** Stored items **
──────

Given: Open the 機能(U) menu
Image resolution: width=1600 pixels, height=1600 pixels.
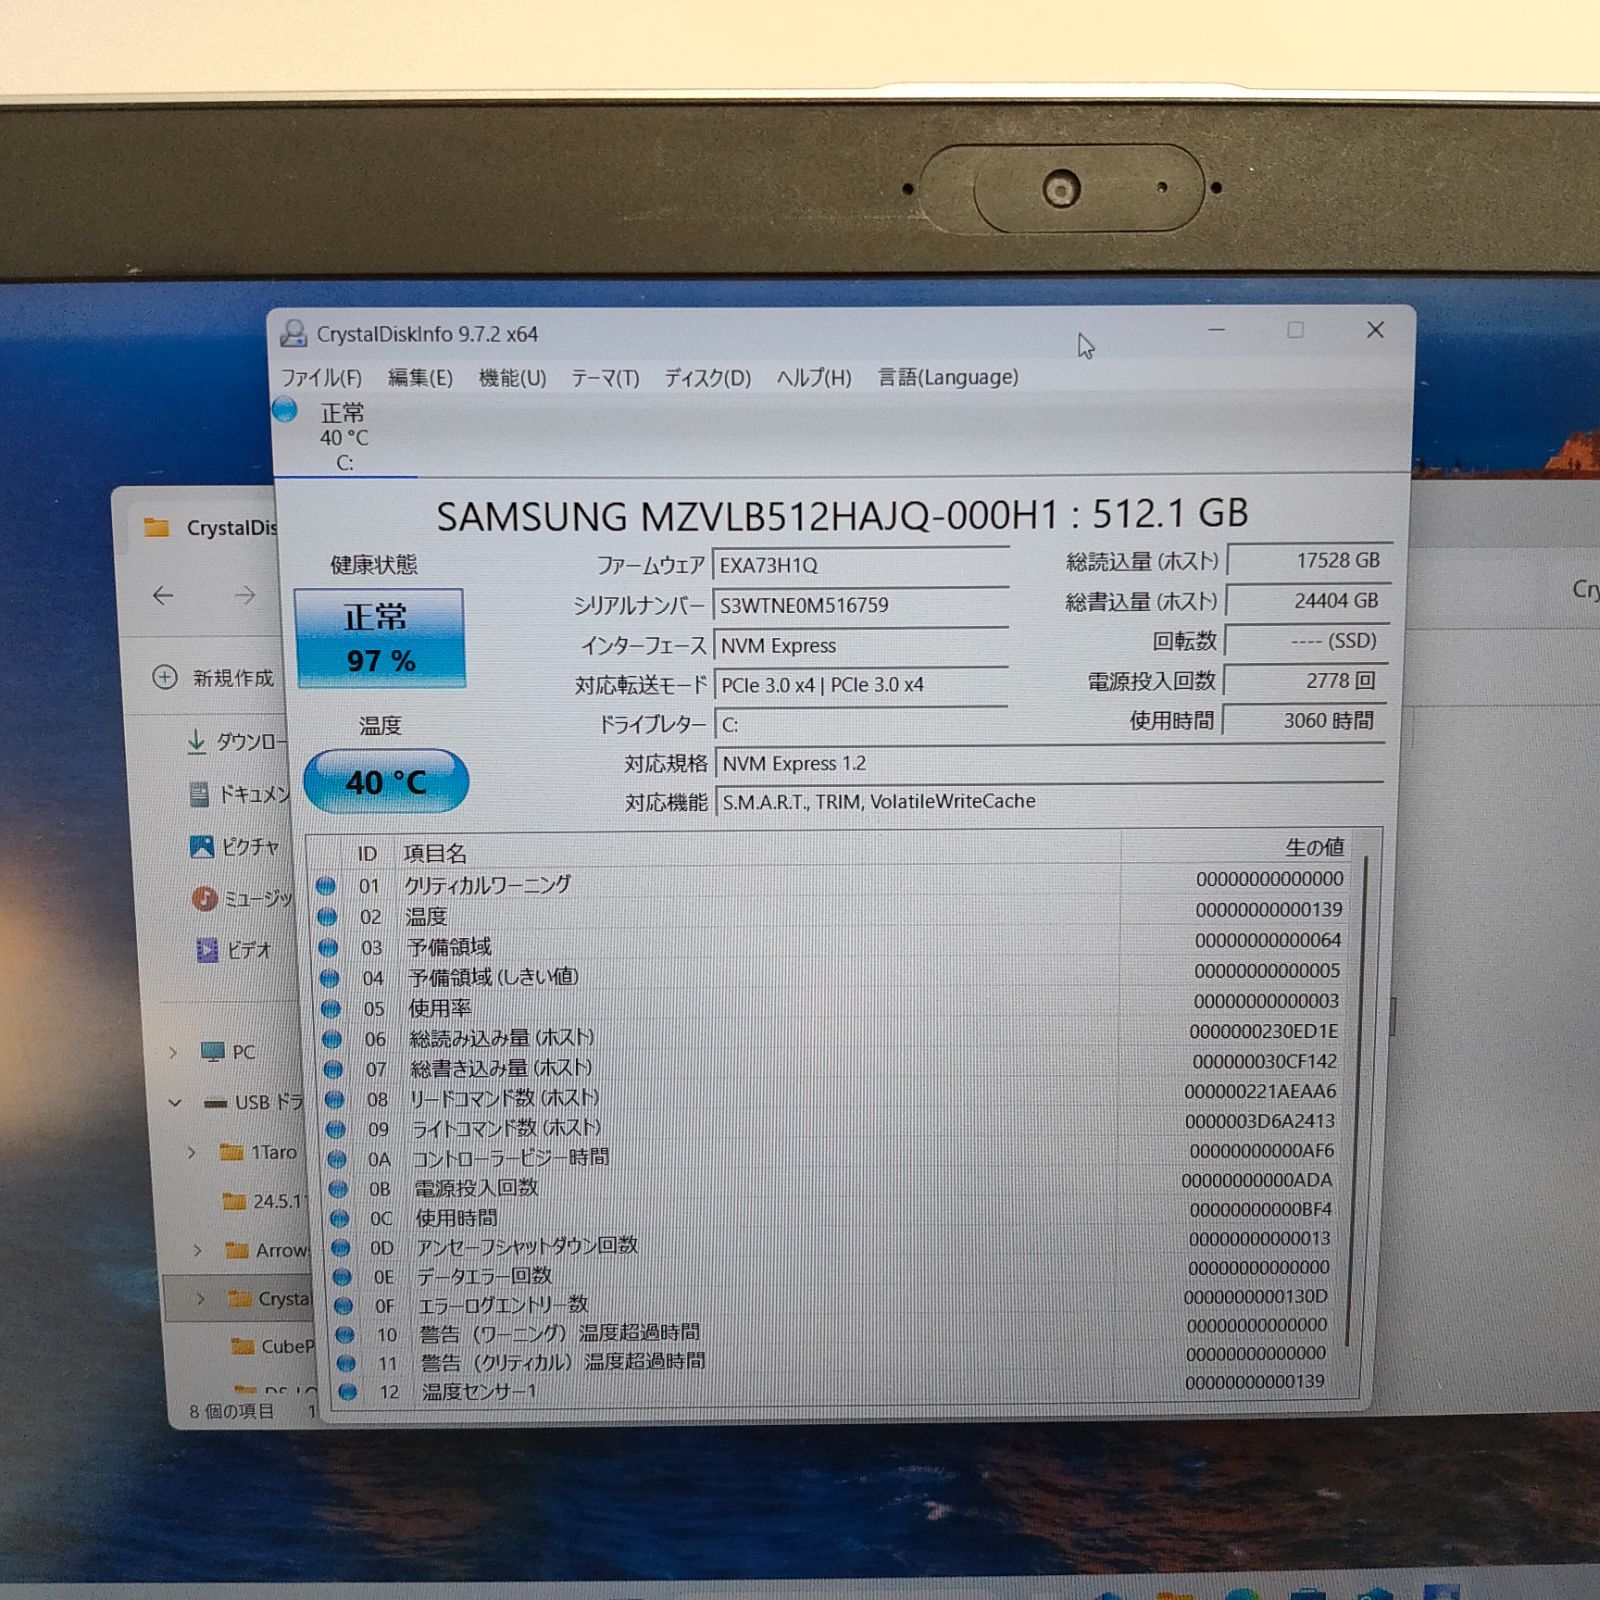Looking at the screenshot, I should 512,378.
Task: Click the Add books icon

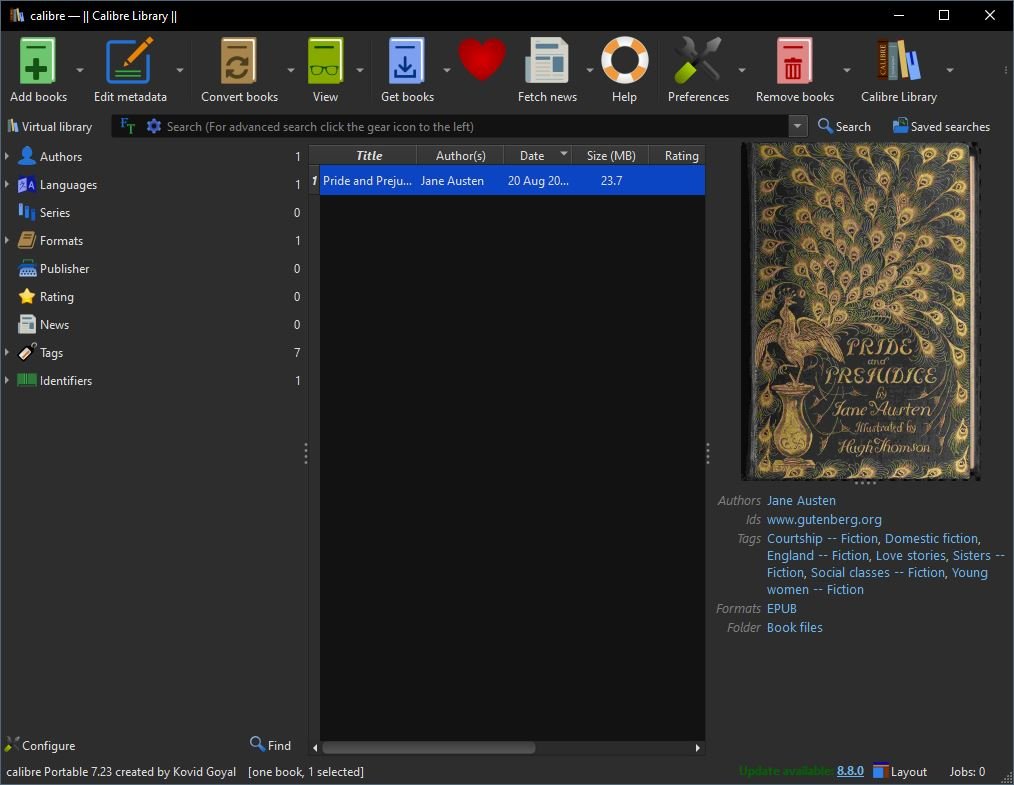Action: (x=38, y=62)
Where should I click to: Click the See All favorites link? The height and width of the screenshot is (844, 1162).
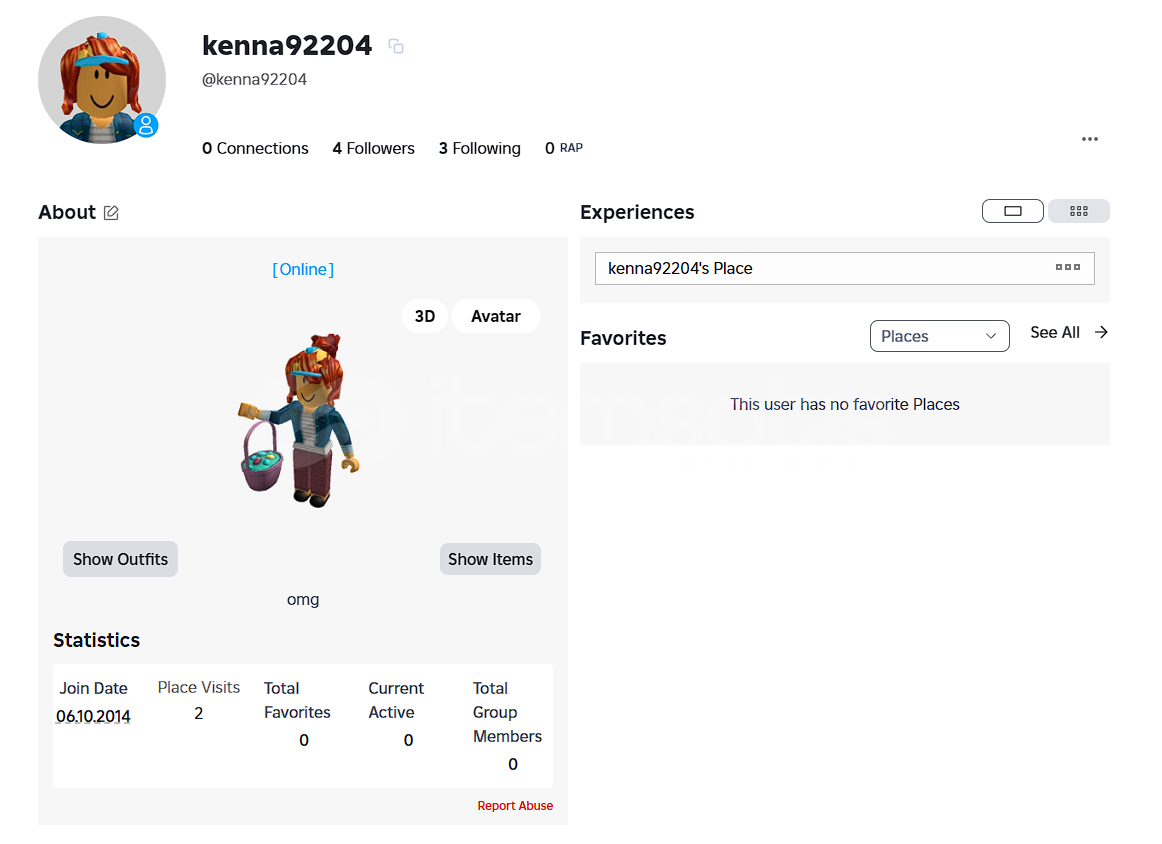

──────

** What you need to do **
Output all of the entries once more, word for word, with the images removed.

** Written solution **
Given: Open the 機能(U) menu
Image resolution: width=1600 pixels, height=1600 pixels.
Looking at the screenshot, I should 512,378.
Task: Click the Add books icon

Action: (x=38, y=62)
Where should I click to: Click the See All favorites link? The height and width of the screenshot is (844, 1162).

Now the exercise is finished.